I don't use eggs in mine, but then I don't make a traditional remoulade either. Are the eggs in the recipe you saw chopped or blended into the sauce? If it's blended, then it would serve to thicken and flavor the sauce. If it's just chopped and folded in then I guess it would be just for flavor. It probably would give the sauce a slight similarity to an egg salad sandwich.

Do you blend your remoulade or do you fold together the chopped/minced ingredients? I prefer to blend mine to get all of the flavors mixed and permeating throughout the sauce.
 
I cant remember now but it may have been from the Joy of Cooking Book I was reading the other day.
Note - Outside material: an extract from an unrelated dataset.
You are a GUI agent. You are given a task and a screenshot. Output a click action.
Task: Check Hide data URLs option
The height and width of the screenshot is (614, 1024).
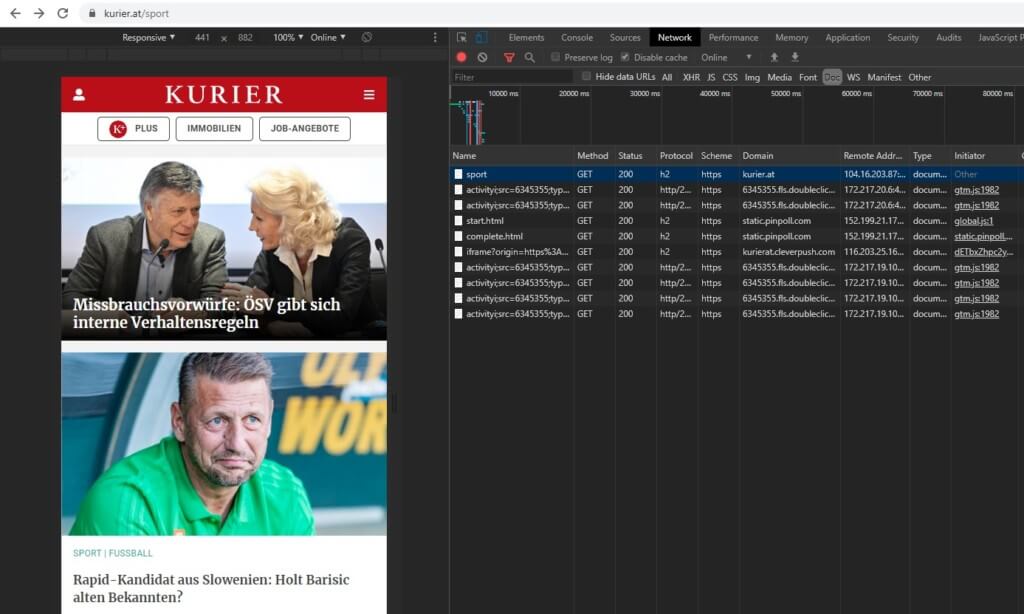click(587, 77)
Am pretty sure they were using hard boiled eggs which leads to my first question:

If they were chopped hard boiled eggs, wouldnt they have to be just chopped into the sauce? can you really blend them if they are hard boiled?

My remoulade I start with mayo, mustard and a chile sauce and blend them along with capers, onions, worcestshire and probably some other stuff I am forgetting. pretty much a blend I guess, I posted the recipe somewhere.
 
My first instinct was to say remoulade doesn't contain eggs, jp. But here's the recipe for remoulade from my Picayune Creole Cook Book (1922 edition):

Sauce Remoulade (cold)

3 hard boiled eggs
1 raw yolk of egg
1 tablespoonful of tarragon vinegar
3 tablespoonfuls of olive oil
1/2 clove garlic, minced very fine
1/2 teaspoonful of prepared mustard
salt and cayenne to taste

A Remoulade is a cold sauce, and is always served with cold meats. Boil the egss till hard. Remove the shells and set aside the white, which you must later crumble fine for a garnish.

Put the yolks into a bowl, mash very fine, till perfectly smooth, add the mustard and mix well, and the seasonings of vinegar and salt and cayenne to taste. Then add the olive oil, drop by drop, working in the egg all the time, and then add the yolk of the raw egg, and work in thoroughly until light.

Then add the juice of half a lemon. Mix well, increasing the quantities of oil or vinegar, according to taste, very slightly. If the sauce is not thoroughly mixed, it will curdle. It is now ready to be served with cold meats, fish, or salads.

A green remoulade is made in exactly the same manner as the above, only it is colored with the juice of spinach or parsley, using about two tablespoonfuls of either.

(The recipe does not explain how to make spinach/parsley juice)
 
the old fashioned recipe is similar to Emerils. I like the tarragon vinegar, I think I saw that somewhere.

personally I like to include the capers and worcestshire, just gives it that added bite.

Hey I use mine on fish patties, does that violate the cold meat rule?